Designed multi-layer buffer for high-performance semitransparent wide-bandgap perovskite solar cells

Perovskite solar cells (PSCs) can be made semitransparent (ST) for more widespread applications, such as solar-powered vehicles, building-integrated photovoltaics (BIPV) and tandem devices. The most common ST-PSCs use sputtered transparent conductive oxides (TCO) as electrodes, and their power-conversion efficiencies (PCEs) lag behind those of opaque devices due to the detrimental deposition process of the transparent electrodes. In most cases, to reduce the sputtering damage, a metal oxide buffer layer is deposited before sputtering to protect the organic carrier-transport layer. Theoretically, compared with an individual buffer, a multi-layer buffer can be more helpful in performance improvement. Here, we designed a ZnO/BCP/Ag multi-layer buffer with an improved performance compared with the single ZnO layer buffer. By replacing the single-layer ZnO with the ZnO/BCP/Ag multi-layer buffer, the PCE of ST-PSC was improved from 7.88% to 16.14%, and the fill factor (FF) increased from 37.42% to 67.46%. After adding a metal frame for carrier collection, a small-area ST-PSC achieved an optimal PCE of 17.95%. By combining this ST-PSC with a silicon solar cell, a four-terminal perovskite/silicon tandem cell with a PCE of 26.18% was obtained.

Automated summary

Perovskite solar cells (PSCs) can be made semitransparent for wider applications.
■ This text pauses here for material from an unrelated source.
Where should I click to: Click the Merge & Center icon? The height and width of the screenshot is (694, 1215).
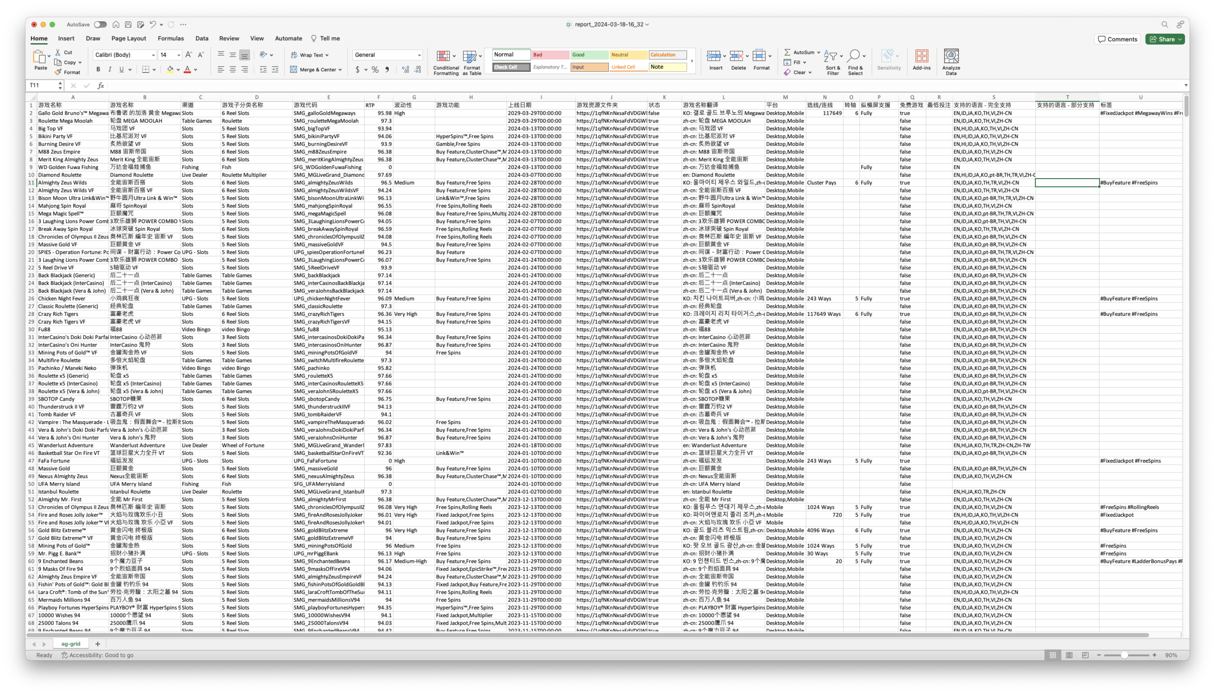pyautogui.click(x=294, y=70)
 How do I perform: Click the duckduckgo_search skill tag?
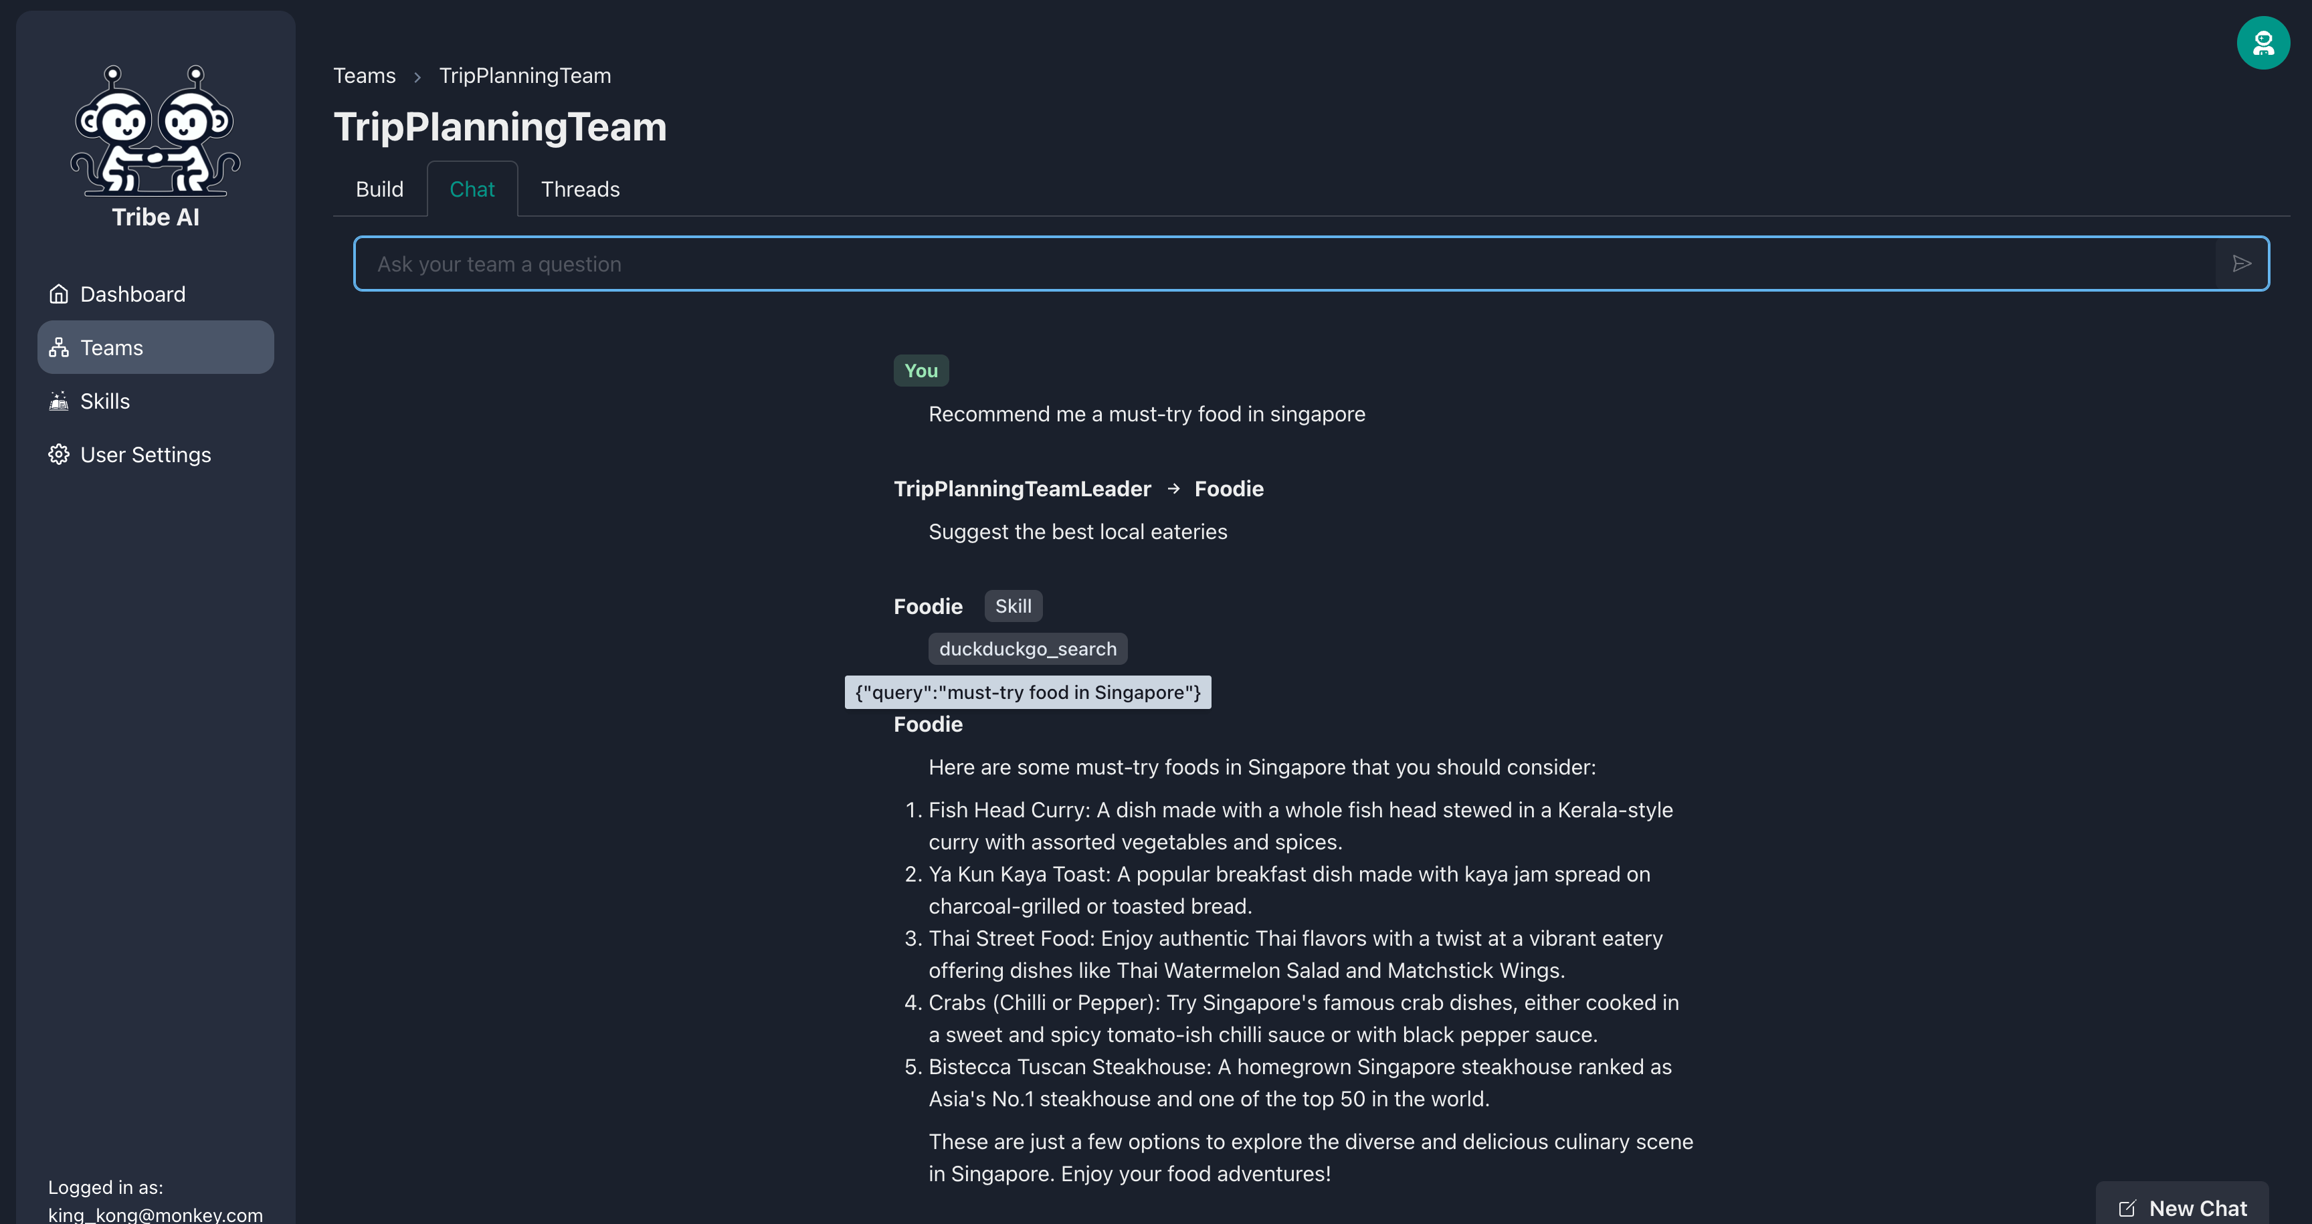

The commonly used sputtered transparent conductive oxide (TCO) electrodes in semitransparent PSCs have lower power-conversion efficiencies (PCEs) than opaque devices due to the deposition process. To improve performance, a multi-layer buffer consisting of ZnO/BCP/Ag was designed and used instead of a single ZnO layer buffer. This modification significantly increased the PCE and fill factor (FF) of the semitransparent PSC.